I think the Arab Spring scared the shit out of all of these people. It didn’t end up the way the peoples of the region wanted. But it is a sign of what’s possible when the peoples rise up and demand an end to dictatorships, an end to monarchies. It scared the hell out of the Saudis, who worked very hard to crush what was going on in Egypt. I mean, one of the regions the Saudis hate the Iranians is because the Iranians overthrew a monarchy. They don’t like the precedent for that. You’re not supposed to overthrow kings.
The modernizer MBS, the hopes of people like Elliot Abrams, and Friedman, and others, was this would create a kind of new face for autocracy that could suppress, put off, prevent another uprising of the peoples of the region. When he says these countries are dysfunctional, yeah, they’re not dysfunctional because the people weren’t willing to work hard.
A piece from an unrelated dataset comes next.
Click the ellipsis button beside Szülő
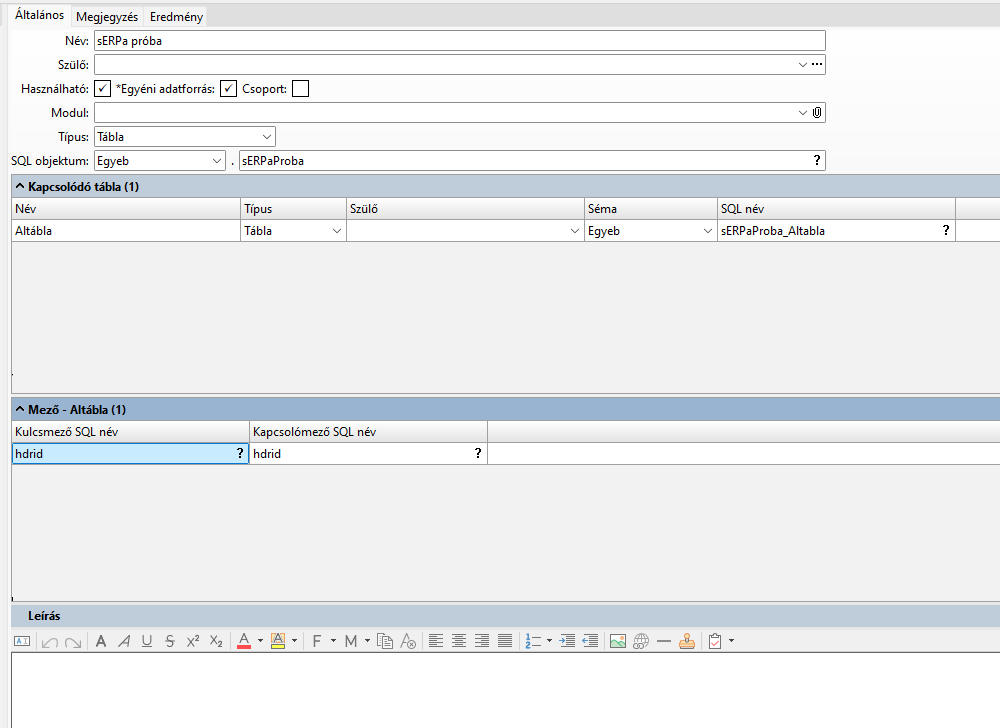[817, 65]
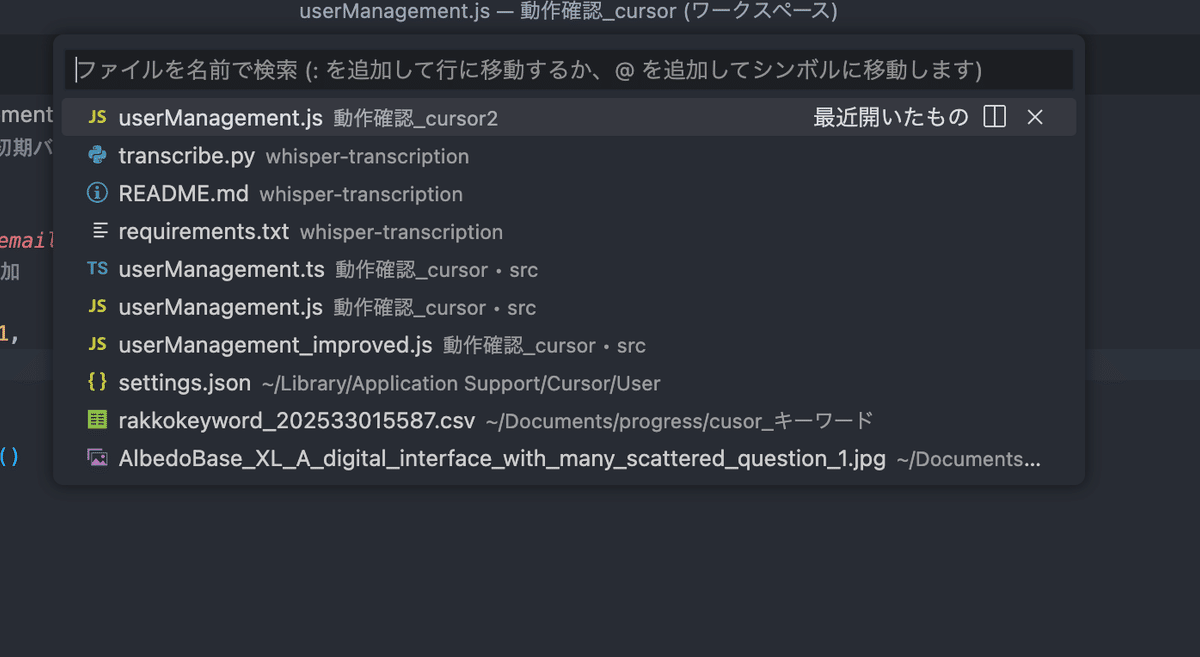Remove userManagement.js from recently opened via X
This screenshot has height=657, width=1200.
1034,117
They’re not dysfunctional because the peoples of these areas didn’t want functional governments. They’re dysfunctional because the Americans primarily, the Western countries helping on the whole, they put in kleptocracies as leaders. They support dictators to just rob their own people blind, that pillage the public treasuries. And the Americans are okay with this as long as they’re our plunderers, our dictators.
And of course peoples hate them. And of course rising resentment is ready to bubble and explode at any time. It’s that the economies are dysfunctional because the U.S. doesn’t allow a normal develop- it doesn’t even allow normal capitalist development, never mind socialism. You can’t even have a normal capitalist development in these countries. Because the elites are so corrupt, are so decrepit, are so decayed, they can’t even do that. And the only reason the Saudi economy can do anything, even though the elites there are so bloody, I don’t know, imbecilic, is because they’re sitting on such mountains of oil wealth.
So it’s so disingenuous for Friedman and his like, which shows- you know, whether it’s Democratic Party or Republican Party, the foreign policy establishments are not very different on this- it’s about hegemony, it’s about domination. It’s got nothing to do with democracy. It’s got nothing to do with the interests of the people of those regions. And it certainly has nothing to do with the national security of Americans or their well being, either.